L’exercice semblait périlleux mais le jeu valait la chandelle. Près de six heures d’intenses échanges ont été consacrées à ce colloque sur la compliance et l’arbitrage qui a réuni plus de 200 participants à l’instar des panélistes. La compliance, ce sujet dont le contenu notionnel est polysémique a été confronté à l’arbitrage commercial international voire celui des investissements.

Si l’arbitrage se fonde sur un contenu contractuel, la compliance repose sur des actes unilatéraux imposés par l’Etat ou émanant des initiatives privées (devoir de vigilance imposé par la loi, charte éthique des entreprises…). La compliance demeure un concept qui se veut large au service de la lutte contre la corruption, la lutte contre le blanchiment des capitaux, la protection de l’environnement, la protection des droits de l’homme dans les activités des entreprises ou des investisseurs).

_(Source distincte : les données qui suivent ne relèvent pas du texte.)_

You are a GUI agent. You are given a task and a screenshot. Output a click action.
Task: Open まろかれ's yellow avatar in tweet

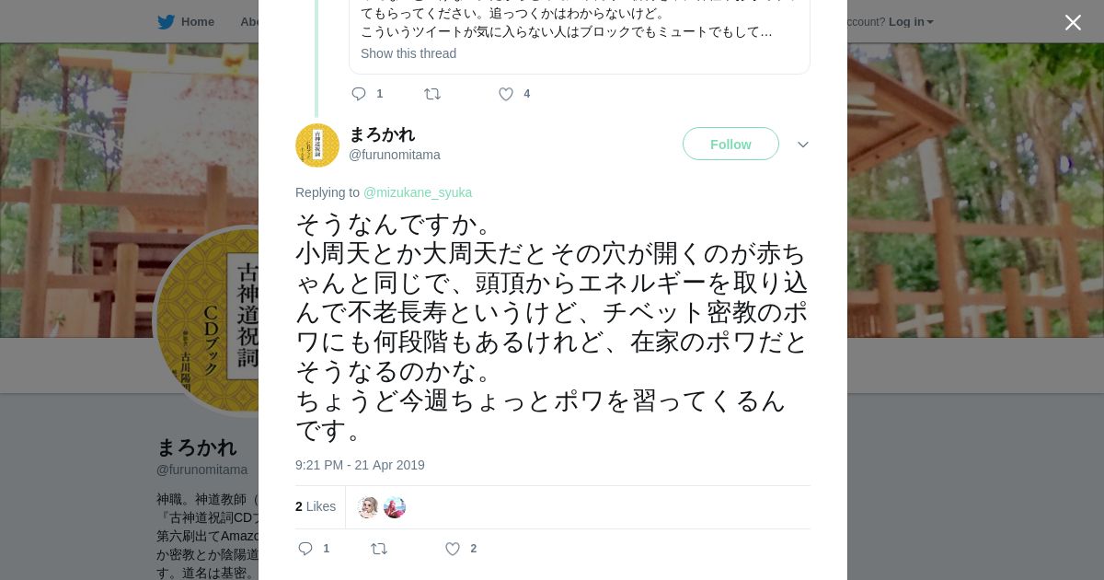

La compliance résulterait d’un échec des Etats à moraliser le monde des affaires et participerait à redéfinir les frontières du droit entre légalité et illégalité ou licéité et illicéité. Les panélistes ont convenu que la compliance suppose une intervention ex-ante pour prévenir un risque identifié tandis que le droit intervient souvent ex-post pour sanctionner. Dès lors, l’arbitre doit-il rester indifférent à la compliance ? Quelle conduite doit tenir un arbitre en face des indices de corruption qui lui sont rapportés pour le différend contractuel du moment qu’il n’est ni juge, ni juge répressif ? Quelles conciliations entre l’arbitrage qui nécessite la confidentialité et la compliance en rapport avec l’intérêt public et nécessitant de la transparence ? Ces interrogations multiples ont nourri les différents échanges qui se voulaient prospectifs. Néanmoins, la jurisprudence, les principes généraux du droit et plusieurs autres sources du droit ont été mobilisé par les panélistes. Jean-Baptiste Racine, panéliste et directeur scientifique du colloque notait que « si l’arbitrage ne va pas à la compliance, la compliance ira à l’arbitrage ». Toutefois, s’est-il interrogé sur les modalités et les frontières de l’emprise de la compliance sur l’arbitrage.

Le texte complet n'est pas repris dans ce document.